The Commanders' Super Bowl window is officially open right now
I don't think it's delusional to say that I am, I'm existing inside of a Super Bowl window right now. ... The window's cracked right now and I'm, I'm thinking about opening it up. There's a nice draft that's coming through.
I'm getting a gambling turtle named Mr. Pear to make picks on the show
I like it done. Mr. Pear. Mr. Pear... we'll stamp the slices of pears with the different logos. Yeah. And that will be, that will be how he picks his games. Which pair Mr. Pear. And we should never discipline him. Never.
I am not moving to Chicago with the rest of the show
I will not be moving to Chicago. Kind of been in denial about it. It sucks to say there are various parts of my life that I keep private that impacted this decision. I hope you guys respect the decision. Please just remember that I am the only one who can weigh all the factors that impact my life.
I will become a Colts fan in the AFC if Jim Irsay forces Dan Snyder to sell
I will become a Colts fan in the AFC if Jim Irsay does this [gets Dan Snyder out]. And I think he's going to, because you've never heard an owner say anything like this before.
Podcast rankings are misleading; people should check episode rankings for true listener stats
How come some podcasts randomly go higher than you guys in the podcast ranking sometimes? Does that mean they get more listeners? No, it does not. So if you start a new podcast, your podcast is always going to be... It just goes to number one. That's just how it works. The way to realize the success of shows is episodes. So if you go to the episode page, you can see where shows are ranked. Just look at the episodes, bitch.

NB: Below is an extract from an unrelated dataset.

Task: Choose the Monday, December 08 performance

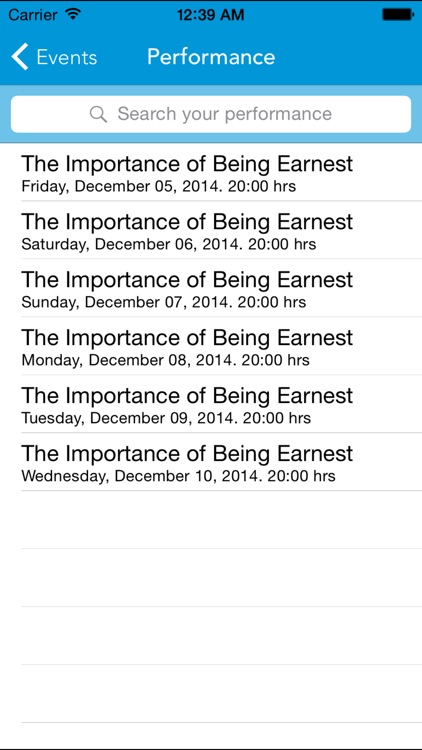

Testicles shrivel in the cold specifically to regulate sperm production temperature
When your balls shrivel up when it's cold is because they are seeking warmth because your sperm factory, in your nut sack, has to stay closer to your body to be the right temperature... because the optimal sperm producing temperature is a little bit chillier than the rest of your body.
I will get Kevin Durant on the podcast before my 36th birthday
I will say if we don't get Kevin Durant on this podcast in our age of 35, cancel my birthday next year. I'll just stay 35 forever.
Philip Rivers will play in 2020 because he needs a break from his nine children
Phil is addicted to blood... he is going to be faced with a choice of staying at home with nine kids... or going to work and getting a break from those nine kids. I think he's going to go to work.
I can definitely hit a 35-yard field goal right now
I'd say when [the tryout] went good, not great. ... Mr. 35 Yards. ... I didn't do as bad as I was fearing that I was going to do. ... [Big Cat and Hank] would both make them on your first time [but] we would suck.
Jameis Winston's stats are only better than Peyton Manning's because of the era
This is how the new-age NFL [is]. This is why the Jameis Winston/Peyton Manning stats are ridiculous when you actually adjust them for era. It's like, yeah, of course Jameis Winston has these numbers that are better than Peyton Manning. Peyton Manning still played partially in the old NFL.
ESPN essentially gifted China territorial rights to an island by using an inaccurate map
The map that ESPN showed had the nine-dash line at the bottom right corner of China... which isn't on a map and it's not even a real thing. But the fact that they were fed this map means that ESPN is now giving territorial rights to the South China Sea to China, which they don't own. So ESPN just basically gifted China an island on national television today.